Linux kernel--memory management

Last Update:2017-04-27 Source: Internet

Author: User

Tags modifier

Developer on Alibaba Coud: Build your first app with APIs, SDKs, and tutorials on the Alibaba Cloud. Read more ＞

Memory ManagementPage

The kernel takes physical pages as the basic unit of memory management. The Memory Management unit (MMU, which manages memory and translates virtual addresses into physical addresses) is typically processed in pages. The MMU manages page tables in the system in page size.

From the point of view of virtual memory, the page is the smallest unit.

32-bit system: Page size 4KB

64-bit system: Page size 8KB

On a machine that supports 4KB page size and has 1GB of physical memory. The physical memory is divided into 262,144 pages.

The kernel uses a struct page structure to represent every physical page in the system.

struct Page {

page_flags_t flags; /* indicates the status of the page. Each one represents a state * /

atomic_t _count; /* The reference count of the page is stored,0 is not referenced * /

atomic_t _mapcount;

unsigned long private;

Strcut Address_space *mapping;

pgoff_t index;

struct List_head LRU;

void *virtual; /* page in virtual memory address, Dynamic mapping physical page * /

}

Below, let's explain the important fields below.

Flags: This field is used to store the state of the page. These states contain pages that are not dirty and are not locked in memory medium. Each of the flags represents a state individually. So, it can at least represent 32 different states at the same time.

_count: This field holds the page's usage count, which is how many times the page has been referenced. Very strange. When the technical value becomes-1, it means that the current kernel does not reference this page. So, you can use it in a new assignment, and note that this field uses 1 for unused, not 0.

Vsan: This field is the virtual address of the page.

Mapping: This field points to the Address_space object associated with this page.

Private: This can be seen by name, which points to private data.

The kernel manages all the pages in the system through this data structure. Because the kernel needs to know whether a page is spare, who owns the page. The owner may be: User space process, dynamically allocated kernel data, static kernel code, page cache, and so on. Each physical page in the system is allocated such a structure for memory management.

Area

Because of hardware limitations, the kernel does not treat all pages equally. Linux must handle memory addressing issues such as the following two due to hardware deficiencies:

1 Some hardware can only run with some specific memory address DMA (Direct memory interview).

2 some architectures have a much larger physical addressing range than the virtual addressing range of their memory.

In this way, there is some memory that cannot be permanently mapped to the kernel space.

Because of this limitation, the kernel divides pages with similar characteristics into different zones (zone):

1) zone_dma--This area includes pages that can be used to run DMA operations.

2) zone_normal--This area includes the ability to map pages normally.

3) zone_dma32--, only can be interviewed by 32 devices

4) zone_highmem--This area includes "high-end Memory", in which the pages can not be permanently mapped to the kernel address space.

Linux divides the system's pages into zones, forming different pools of memory so that they can be allocated based on usage.

Attention.
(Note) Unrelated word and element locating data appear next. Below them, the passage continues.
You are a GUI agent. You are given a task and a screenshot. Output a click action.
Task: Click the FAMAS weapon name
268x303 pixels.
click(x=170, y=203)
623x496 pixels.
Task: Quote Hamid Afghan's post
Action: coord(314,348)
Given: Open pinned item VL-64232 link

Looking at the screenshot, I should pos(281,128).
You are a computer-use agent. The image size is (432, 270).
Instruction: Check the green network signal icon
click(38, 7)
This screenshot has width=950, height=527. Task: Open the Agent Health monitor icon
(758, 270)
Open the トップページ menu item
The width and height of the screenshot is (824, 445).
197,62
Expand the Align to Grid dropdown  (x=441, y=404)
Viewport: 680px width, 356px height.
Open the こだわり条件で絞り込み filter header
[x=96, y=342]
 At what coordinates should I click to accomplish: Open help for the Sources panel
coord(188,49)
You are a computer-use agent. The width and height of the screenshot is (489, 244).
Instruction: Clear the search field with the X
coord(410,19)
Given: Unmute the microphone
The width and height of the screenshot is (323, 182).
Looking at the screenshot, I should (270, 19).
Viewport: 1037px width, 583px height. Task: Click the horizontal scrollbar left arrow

The division of the district has no physical significance whatsoever. This is just a logical grouping of the kernel for managing pages. The memory used for DMA must be allocated from the ZONE_DMA. But general-purpose memory can be allocated from ZONE_DMA, but also from Zone_normal.

Get page

The kernel provides an underlying mechanism for requesting memory and provides several interfaces to access it. All of these interfaces allocate memory in page units. Defined in <linux/gfp.h>.

The core functions are:

Structpage *alloc_pages (unsigned int gfp_mask, unsigned int order);

The function assigns 2order contiguous physical pages and returns a pointer to the page structure of the first sheet, assuming that an error returns null.

Void*page_address (struct page *page);

Converts the given page to its logical address. Suppose you don't need to use a struct page. Ability to invoke:

Unsignedlong __get_free_pages (unsigned int gfp_mask, unsigned int order);

This function is the same as alloc_pages, except that it returns the logical address of the requested first page directly. Because the page is contiguous, the other pages are followed.

Suppose you only need a page, you can use the following two functions:

Structpage *alloc_page (unsigned int gfp_mask);

Unsignedlong _get_free_page (unsigned int gfp_mask);

Assuming that the content of the return page is all 0, the following function can be used

Unsignedlong get_zeroed_page (unsigned int gfp_mask);

Method	Descriptive narrative
Alloc_page (Gfp_mask)	Simply assign a page and return a pointer to the page structure
Alloc_pages (Gfp_mask, order)	Assign 2^order pages, return a pointer to the first page structure
__get_free_page (Gfp_mask)	Simply assign a page and return a pointer to its logical address
__get_free_pages (Gfp_mask, order)	Assign 2^order pages, return a pointer to the logical address on the first page
Get_zeroed_page (Gfp_mask)	Just assign a page to fill it with 0 and return a pointer to its logical address

You can use the following function to release a page when it is no longer needed.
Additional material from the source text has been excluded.